Here's my concept again:


I place the heads of the crowd above the track, but their bodies are behind it. So even though I have dozens of people on-screen, they each take up only a tiny bit of space. And I play around with layering to give the illusion of depth, thus freeing up more space. The text box is seperated into several semi-transparent boxes, thus letting the crowd and performers do their thing behind the text. It's shit art, but as a concept, it's worth improving on. And that's what I needed.


July 17th - 5 Days Before Jam

I haven't touched Unity since the shitty tutorial. I downloaded GameMaker yesterday, but then I kinda sorta lost the executable. The installer told me it's on my computer, but not even my PC's Search feature is turning it up. After an hour, I locate the executable in a folder within the anals of my hard drive, then pin it to my taskbar. I really hope it stays there.

But enough of that confidence draining loss of productivity! Today is GameMaker day.

Good news is that this tutorial is a million times better than the Unity's recommended tutorial. Bad news is that it's for an older version of GameMaker. There's all the expected problems; everything's in a different place, there's a few extra toggles that aren't explained, there's a tab system that's not shown in the video, etc. But this is...fine. It's more than fine, actually. It's perfect. I'm having to explore GameMaker myself in order to follow the guided tutorial, and it's helping a lot.

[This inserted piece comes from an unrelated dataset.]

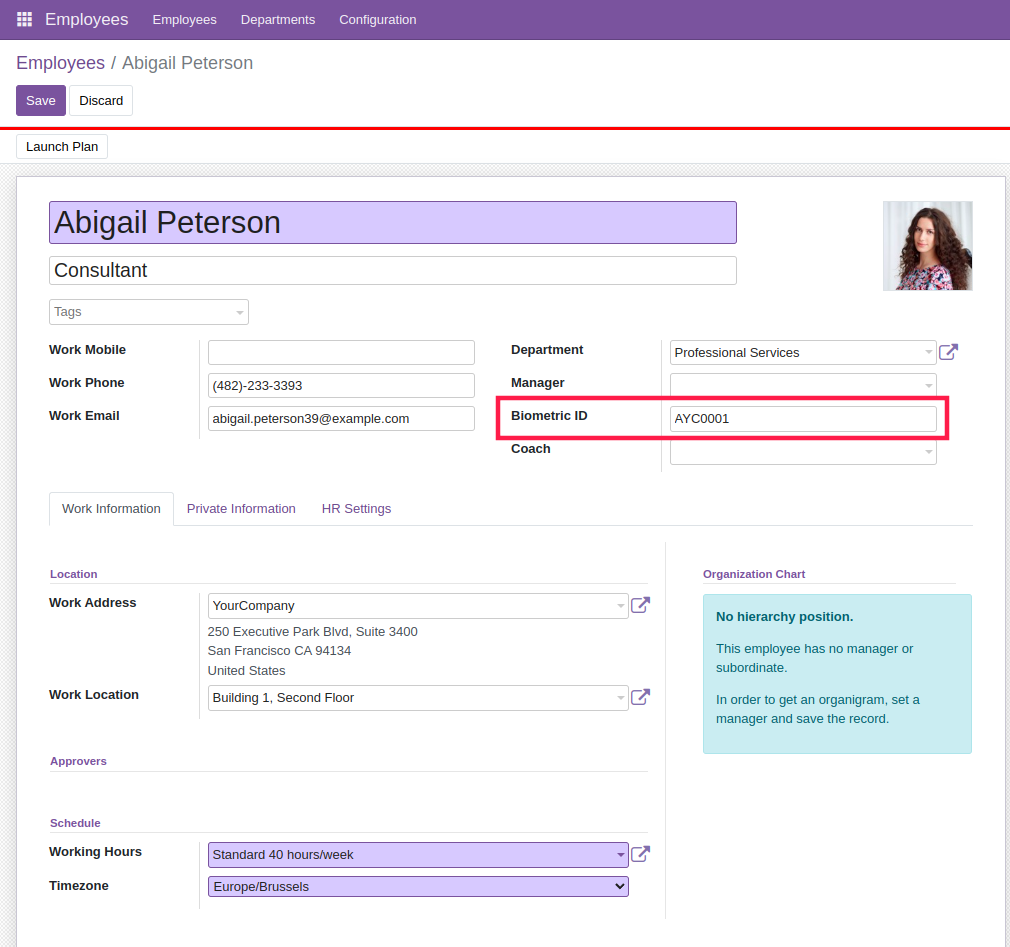
Task: Open Work Location external link icon
Action: point(640,697)
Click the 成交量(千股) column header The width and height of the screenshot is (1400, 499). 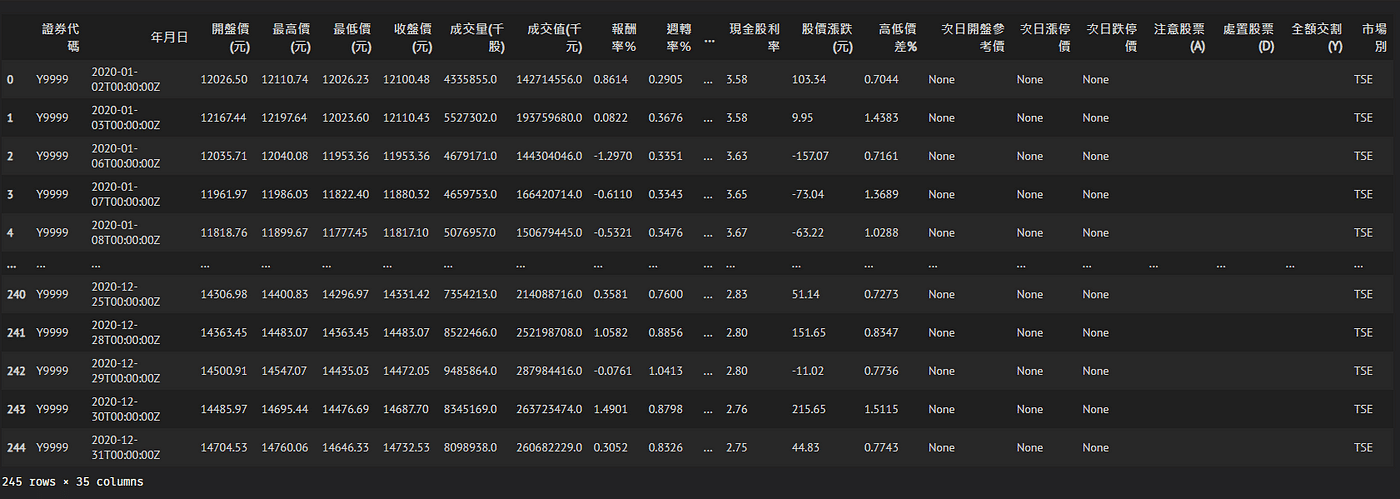point(477,37)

For instance, in the tutorial, there's a field labeled "Speed" that the instructor explains is the framerate. Trouble is, it's not there in my version of GameMaker. I do some digging and find a "Game Frames per Second" field under Options -> Main -> General. And while I'm there, I find checkboxes to allow fullscreen, stop displaying the cursor, customize the game's installer, adjust the name of the executable, display a custom splash screen, and more.

Though, I can't have the tutorial take all the credit. GameMaker's UI is extremely intuitive; everything is clearly labeled and uses standard UI conventions. For instance, there's customizable sidebars with docks that navigate like any file explorer, with a bit of tabbed web browsing thrown in. If you've ever used a computer, you could probably use GameMaker.

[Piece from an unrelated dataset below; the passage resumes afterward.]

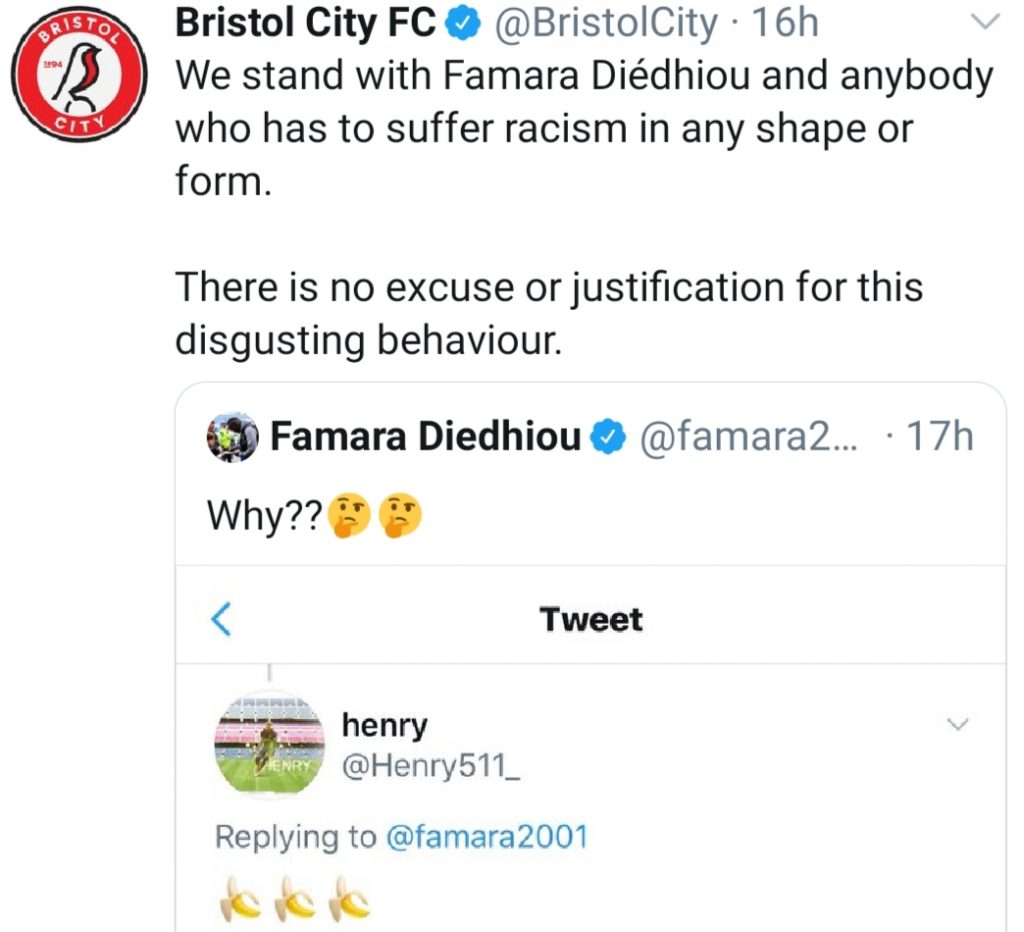Viewport: 1024px width, 932px height.
Task: Click the Tweet header title
Action: click(x=591, y=619)
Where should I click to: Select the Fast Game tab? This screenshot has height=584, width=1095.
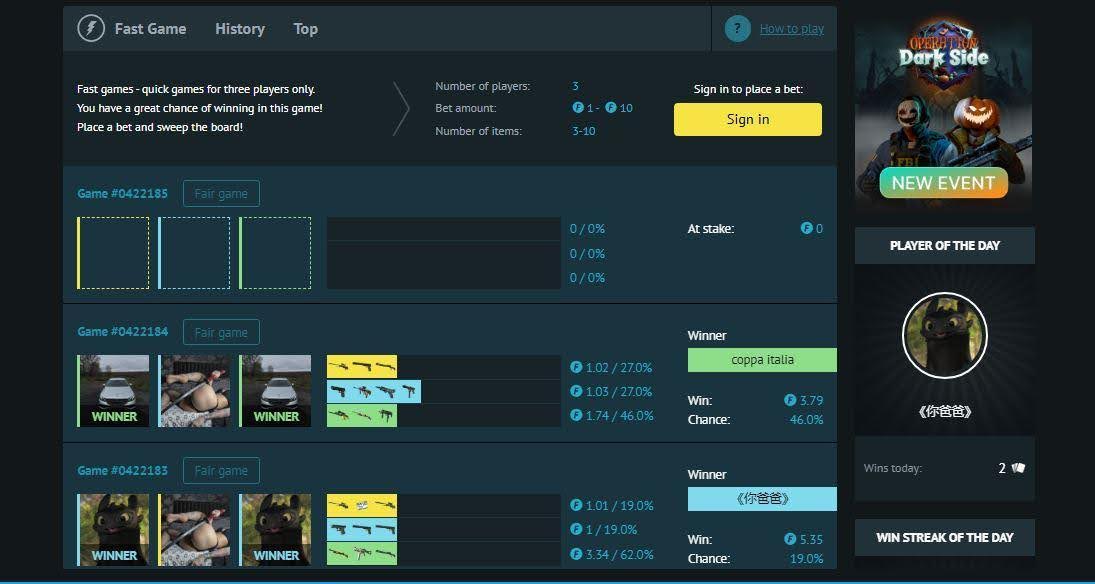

This is...fun! I'm excited! I want to learn more, discover the engine's limits, and probably break things! Oh, GameMaker, where have you been all my life?

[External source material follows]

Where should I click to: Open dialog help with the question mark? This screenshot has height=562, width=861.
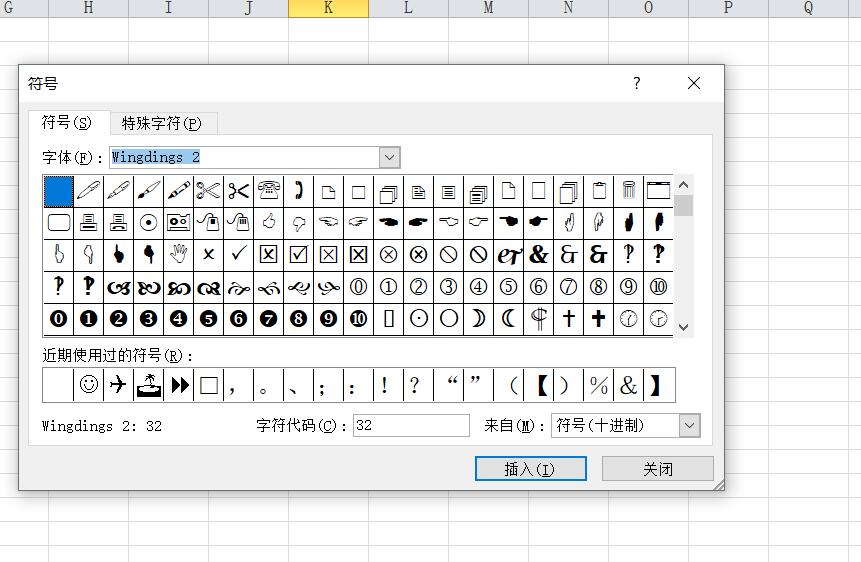[x=637, y=84]
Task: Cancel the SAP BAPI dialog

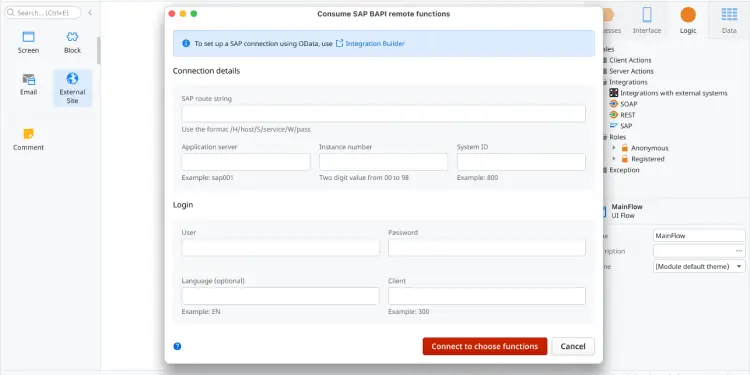Action: (573, 346)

While digging around in GameMaker, I notice something horrible. Something...copyright related.


By default, GameMaker comes with a default license agreement for all games. I won't go into too much detail because it's boring, but using this default agreement is complete bullshit. So I change it:

Any portions of this game not already owned by YoYo Games Ltd. or any other copyright holder is licensed under the Creative Commons Attribution-NonCommercial-ShareAlike 4.0 International License. This means you can use this game for whatever you want, provided you provide me (Kyle Terreault, a.k.a. "Oportet") with reasonable attribution, do not use this for commercial purposes without my permission, and use this license on any derivative works you make using this game.

I then insert a splash screen to make double-sure the lawyers are happy:

This extremely professional-looking image took thirty minutes, including the time to find and download the appropriate graphics. BECAUSE APPARENTLY STICK FIGURES NEED MORE EFFORT. Man, game dev is wierd.
I skipped over it because boring, but this legal stuff took about an hour to get right, including research, editing the license file, and creating the image. Still, it's good practice for whatever games I'll be making in the future. This detour I've made ensures people can't file off the serial numbers of my game and sell it as their own. Well, they can, but not without breaking the law like chumps. It's nice to know I actually own what I make, even if I'm not selling it.

You know, I still haven't actually made anything with GameMaker. I should probably do that.